Un nouvel ancêtre tchadien
Il a été découvert ou Tchad en juillet 2001, mais la publication de cet événement, dans la revue Nature, pouvait bien attendre une année supplémentaire : Sahelanthropus tchadensis serait en effet vieux de quelque sept millions d'années...
Cet âge vénérable en ferait aujourd'hui le plus ancien fossile préhumain mis au jour. Qui plus est, sa découverte vient confirmer la remise en cause, déjà amorcée, de la théorie selon laquelle le berceau de l'humanité se situerait en Afrique de l'Est. Avec lui, Homo sapiens hérite d'un nouveau prétendant au titre d'ancêtre originel.

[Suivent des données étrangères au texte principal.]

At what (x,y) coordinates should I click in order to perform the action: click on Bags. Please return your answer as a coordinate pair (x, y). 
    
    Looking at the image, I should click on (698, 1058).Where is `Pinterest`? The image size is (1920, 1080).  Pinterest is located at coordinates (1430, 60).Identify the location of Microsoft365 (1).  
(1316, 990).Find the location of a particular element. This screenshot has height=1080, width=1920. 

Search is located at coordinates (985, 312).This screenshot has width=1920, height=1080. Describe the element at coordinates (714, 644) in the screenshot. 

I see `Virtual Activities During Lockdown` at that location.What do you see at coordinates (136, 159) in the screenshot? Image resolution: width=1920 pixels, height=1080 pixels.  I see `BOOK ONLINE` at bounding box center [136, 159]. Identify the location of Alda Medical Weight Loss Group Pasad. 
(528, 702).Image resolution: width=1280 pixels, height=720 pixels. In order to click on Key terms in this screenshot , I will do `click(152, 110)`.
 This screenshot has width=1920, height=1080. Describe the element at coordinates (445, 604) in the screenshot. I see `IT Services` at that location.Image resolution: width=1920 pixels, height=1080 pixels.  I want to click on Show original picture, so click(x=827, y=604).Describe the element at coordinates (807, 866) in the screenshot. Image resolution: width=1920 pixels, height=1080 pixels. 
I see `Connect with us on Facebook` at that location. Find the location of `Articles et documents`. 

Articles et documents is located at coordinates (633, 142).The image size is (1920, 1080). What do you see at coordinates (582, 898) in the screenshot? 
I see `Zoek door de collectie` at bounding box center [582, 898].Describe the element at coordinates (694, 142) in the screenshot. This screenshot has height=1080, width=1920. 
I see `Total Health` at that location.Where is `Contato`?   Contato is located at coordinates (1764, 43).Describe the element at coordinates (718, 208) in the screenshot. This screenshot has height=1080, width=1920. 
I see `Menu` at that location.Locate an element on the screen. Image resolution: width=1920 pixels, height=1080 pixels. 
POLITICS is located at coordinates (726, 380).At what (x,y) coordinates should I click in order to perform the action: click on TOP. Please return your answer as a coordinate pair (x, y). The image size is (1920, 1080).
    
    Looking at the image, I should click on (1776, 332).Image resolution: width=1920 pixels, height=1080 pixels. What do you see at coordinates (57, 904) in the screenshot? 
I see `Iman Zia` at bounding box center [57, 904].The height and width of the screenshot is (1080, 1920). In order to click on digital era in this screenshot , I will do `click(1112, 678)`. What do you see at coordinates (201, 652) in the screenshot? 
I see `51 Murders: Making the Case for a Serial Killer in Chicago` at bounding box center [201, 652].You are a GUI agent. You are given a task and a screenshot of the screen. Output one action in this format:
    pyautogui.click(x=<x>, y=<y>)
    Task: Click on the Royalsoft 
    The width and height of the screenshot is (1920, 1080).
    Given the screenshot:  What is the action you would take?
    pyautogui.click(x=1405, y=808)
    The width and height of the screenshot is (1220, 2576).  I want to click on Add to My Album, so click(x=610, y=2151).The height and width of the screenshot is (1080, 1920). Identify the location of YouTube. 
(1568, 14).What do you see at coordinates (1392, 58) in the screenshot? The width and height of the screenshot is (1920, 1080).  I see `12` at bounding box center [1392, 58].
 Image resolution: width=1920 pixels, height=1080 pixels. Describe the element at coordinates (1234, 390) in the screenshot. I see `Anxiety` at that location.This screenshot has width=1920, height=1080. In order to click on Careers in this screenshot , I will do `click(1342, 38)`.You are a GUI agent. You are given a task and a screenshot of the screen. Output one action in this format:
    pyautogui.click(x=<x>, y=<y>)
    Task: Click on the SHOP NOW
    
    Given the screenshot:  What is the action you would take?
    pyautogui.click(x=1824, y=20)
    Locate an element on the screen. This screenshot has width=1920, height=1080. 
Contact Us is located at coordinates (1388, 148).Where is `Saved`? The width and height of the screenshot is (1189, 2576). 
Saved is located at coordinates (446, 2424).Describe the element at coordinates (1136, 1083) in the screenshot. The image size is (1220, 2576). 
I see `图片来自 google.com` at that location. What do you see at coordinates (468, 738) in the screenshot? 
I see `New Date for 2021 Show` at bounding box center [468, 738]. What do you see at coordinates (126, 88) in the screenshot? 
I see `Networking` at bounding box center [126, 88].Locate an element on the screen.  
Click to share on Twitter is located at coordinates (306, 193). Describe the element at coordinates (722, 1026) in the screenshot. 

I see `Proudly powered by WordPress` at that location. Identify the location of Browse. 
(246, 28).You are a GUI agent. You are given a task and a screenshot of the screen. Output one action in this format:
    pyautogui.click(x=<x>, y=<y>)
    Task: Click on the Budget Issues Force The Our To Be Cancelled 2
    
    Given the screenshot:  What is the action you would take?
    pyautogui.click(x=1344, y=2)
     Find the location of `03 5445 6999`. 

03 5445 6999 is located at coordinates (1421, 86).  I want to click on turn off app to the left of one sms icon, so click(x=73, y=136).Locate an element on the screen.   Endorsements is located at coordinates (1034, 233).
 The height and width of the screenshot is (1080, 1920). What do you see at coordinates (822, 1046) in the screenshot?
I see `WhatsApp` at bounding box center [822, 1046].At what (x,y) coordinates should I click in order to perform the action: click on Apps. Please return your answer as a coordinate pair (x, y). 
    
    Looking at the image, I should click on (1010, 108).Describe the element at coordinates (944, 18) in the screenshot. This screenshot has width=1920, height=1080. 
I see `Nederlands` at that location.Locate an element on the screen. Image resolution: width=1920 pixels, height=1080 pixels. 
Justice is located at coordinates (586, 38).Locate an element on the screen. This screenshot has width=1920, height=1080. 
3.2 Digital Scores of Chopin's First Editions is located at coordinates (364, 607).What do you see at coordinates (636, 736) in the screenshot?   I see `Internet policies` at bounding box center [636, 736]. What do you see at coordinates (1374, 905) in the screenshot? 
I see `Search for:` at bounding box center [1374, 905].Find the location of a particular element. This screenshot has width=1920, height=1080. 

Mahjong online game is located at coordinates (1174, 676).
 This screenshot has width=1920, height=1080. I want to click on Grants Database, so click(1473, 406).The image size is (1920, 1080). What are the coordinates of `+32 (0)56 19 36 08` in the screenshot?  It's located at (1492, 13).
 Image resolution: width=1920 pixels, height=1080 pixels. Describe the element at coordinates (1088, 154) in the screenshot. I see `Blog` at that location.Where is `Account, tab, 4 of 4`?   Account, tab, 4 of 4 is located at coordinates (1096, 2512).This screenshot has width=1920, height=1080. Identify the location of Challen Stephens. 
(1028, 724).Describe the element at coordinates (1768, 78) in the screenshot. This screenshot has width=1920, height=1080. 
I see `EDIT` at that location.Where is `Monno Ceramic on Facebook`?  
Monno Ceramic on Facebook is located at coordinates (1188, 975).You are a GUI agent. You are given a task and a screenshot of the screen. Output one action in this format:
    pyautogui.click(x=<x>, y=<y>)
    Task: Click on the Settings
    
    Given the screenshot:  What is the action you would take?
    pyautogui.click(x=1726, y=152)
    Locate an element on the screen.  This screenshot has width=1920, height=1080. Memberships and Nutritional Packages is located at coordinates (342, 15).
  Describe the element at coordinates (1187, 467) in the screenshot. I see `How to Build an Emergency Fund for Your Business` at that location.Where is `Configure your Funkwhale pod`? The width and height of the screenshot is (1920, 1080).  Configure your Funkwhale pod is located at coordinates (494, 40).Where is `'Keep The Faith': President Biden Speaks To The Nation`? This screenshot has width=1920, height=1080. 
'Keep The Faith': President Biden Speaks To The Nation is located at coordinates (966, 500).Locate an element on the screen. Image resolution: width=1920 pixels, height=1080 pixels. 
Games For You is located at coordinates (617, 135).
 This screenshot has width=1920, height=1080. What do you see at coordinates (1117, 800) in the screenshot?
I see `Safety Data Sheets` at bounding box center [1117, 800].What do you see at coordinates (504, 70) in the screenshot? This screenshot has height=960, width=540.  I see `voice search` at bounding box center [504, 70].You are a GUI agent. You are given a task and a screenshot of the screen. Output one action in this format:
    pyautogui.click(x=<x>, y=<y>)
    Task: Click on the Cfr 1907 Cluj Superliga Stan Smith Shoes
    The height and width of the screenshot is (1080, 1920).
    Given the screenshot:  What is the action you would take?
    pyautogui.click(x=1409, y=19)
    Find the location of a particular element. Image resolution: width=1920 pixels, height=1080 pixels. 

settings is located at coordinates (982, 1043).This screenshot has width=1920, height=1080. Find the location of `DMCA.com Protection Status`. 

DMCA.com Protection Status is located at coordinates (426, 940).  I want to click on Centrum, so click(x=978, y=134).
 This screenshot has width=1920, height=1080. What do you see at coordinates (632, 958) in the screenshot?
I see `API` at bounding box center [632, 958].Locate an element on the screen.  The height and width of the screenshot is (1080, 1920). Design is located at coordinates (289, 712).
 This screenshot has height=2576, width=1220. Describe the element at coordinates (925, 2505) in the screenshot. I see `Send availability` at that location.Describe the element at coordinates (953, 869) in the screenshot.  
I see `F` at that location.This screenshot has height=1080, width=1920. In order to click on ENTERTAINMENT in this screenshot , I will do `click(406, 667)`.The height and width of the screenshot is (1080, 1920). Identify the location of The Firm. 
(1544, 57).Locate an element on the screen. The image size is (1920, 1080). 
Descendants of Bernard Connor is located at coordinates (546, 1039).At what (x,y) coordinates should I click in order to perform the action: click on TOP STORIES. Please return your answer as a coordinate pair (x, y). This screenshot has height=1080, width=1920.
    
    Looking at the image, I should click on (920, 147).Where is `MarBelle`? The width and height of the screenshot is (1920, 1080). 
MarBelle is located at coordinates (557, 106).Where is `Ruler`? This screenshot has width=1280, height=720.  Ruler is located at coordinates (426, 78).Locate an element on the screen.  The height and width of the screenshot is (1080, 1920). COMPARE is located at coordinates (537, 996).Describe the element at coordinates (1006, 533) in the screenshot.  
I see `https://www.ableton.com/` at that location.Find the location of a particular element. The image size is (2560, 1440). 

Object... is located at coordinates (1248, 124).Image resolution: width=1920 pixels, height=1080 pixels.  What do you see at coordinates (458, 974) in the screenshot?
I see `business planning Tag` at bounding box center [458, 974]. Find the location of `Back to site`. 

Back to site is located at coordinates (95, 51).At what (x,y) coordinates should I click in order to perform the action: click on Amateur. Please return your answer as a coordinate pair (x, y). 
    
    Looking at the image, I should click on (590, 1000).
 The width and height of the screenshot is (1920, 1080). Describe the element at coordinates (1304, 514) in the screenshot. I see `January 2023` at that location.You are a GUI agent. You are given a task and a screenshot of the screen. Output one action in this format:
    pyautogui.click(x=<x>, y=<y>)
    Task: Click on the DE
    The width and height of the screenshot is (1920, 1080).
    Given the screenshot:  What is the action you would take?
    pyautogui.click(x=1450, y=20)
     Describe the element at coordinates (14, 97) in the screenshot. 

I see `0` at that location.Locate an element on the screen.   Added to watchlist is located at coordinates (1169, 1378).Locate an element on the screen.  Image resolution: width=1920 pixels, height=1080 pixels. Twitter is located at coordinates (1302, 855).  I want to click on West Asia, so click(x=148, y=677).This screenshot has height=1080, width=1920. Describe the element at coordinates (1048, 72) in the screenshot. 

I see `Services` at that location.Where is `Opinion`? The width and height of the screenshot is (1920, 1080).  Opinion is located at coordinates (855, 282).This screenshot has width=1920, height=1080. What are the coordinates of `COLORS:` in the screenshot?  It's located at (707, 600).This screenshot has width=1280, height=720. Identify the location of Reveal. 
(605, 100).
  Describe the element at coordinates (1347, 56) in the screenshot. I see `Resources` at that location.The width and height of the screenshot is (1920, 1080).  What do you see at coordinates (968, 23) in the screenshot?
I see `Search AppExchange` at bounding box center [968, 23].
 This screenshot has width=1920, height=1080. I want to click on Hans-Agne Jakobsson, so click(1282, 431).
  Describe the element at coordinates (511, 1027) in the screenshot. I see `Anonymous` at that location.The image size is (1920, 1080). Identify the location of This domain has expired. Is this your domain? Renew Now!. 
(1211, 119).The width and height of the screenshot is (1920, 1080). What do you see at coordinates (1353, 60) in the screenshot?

Longtemps théâtre de guerre, le Tchad sera-t-il bientôt connu comme le berceau d'un « espoir de vie » ? Toumaï – « Espoir de vie » dans la langue goran parlée dans la région – est le surnom donné aux fragments fossiles de ce nouveau « plus ancien ancêtre de l'homme » qui ont été découverts dans le désert du Djourab, au nord du pays. Plus précisément sur le site de Toros-Menalla, exploité par la mission paléoanthropologique franco-tchadienne dirigée par Michel Brunet, membre du CNRS et chercheur à l'université de Poitiers. Désireux de rompre avec l'environnement du site voisin de Koro-Toro qu'il occupait précédemment et où règne une intense activité de fouille, Michel Brunet a fait le choix du secteur de Toros-Menalla. Il décrit le décor dans lequel il a travaillé comme une « zone d'une platitude désolante, rompue seulement par des dunes de sable qui voguent au gré des vents ». L'emplacement d'un site n'est jamais le fruit du hasard, encore moins celui d'un caprice. Il se détermine à l'aide de photos prises par satellite, du témoignage des voyageurs et des autres chercheurs de terrain.
Taung, Lucy, Abel, Toumaï
Michel Brunet connaît la région. En 1995 déjà, sur le site de Koro-Toro, son équipe a mis au jour un fragment de mâchoire d'Australopithecus bahrelghazali, surnommé Abel, le premier hominidé découvert en Afrique de l'Ouest, vieux de 3 à 3,5 millions d'années. En 1924, la découverte en Afrique du Sud du crâne de Taung par Raymond Dart avait permis d'asseoir la thèse de l'origine africaine de l'humanité. Mais le ramapithèque asiatique – qui s'avérera un vulgaire primate – passait encore, dans les années 1960, pour un plausible ancêtre de l'homme. En 1982, huit ans après la découverte de l'Australopithecus afarensis Lucy dans le Hadar, en Éthiopie, Yves Coppens formulait l'hypothèse d'une « East Side Story » africaine fondée sur la découverte d'autres restes d'hominidés dans l'est du continent : l'élévation du rift, il y a 6 à 8 millions d'années, aurait coupé du reste du continent cette région où l'environnement de savane aurait forcé les hominidés à se redresser pour échapper aux prédateurs, d'où leur station bipède. Mis au jour à quelque 2 500 km de ce berceau présumé de l'humanité, l'australopithèque Abel était déjà venu perturber cette théorie. Toumaï lui porte un coup fatal.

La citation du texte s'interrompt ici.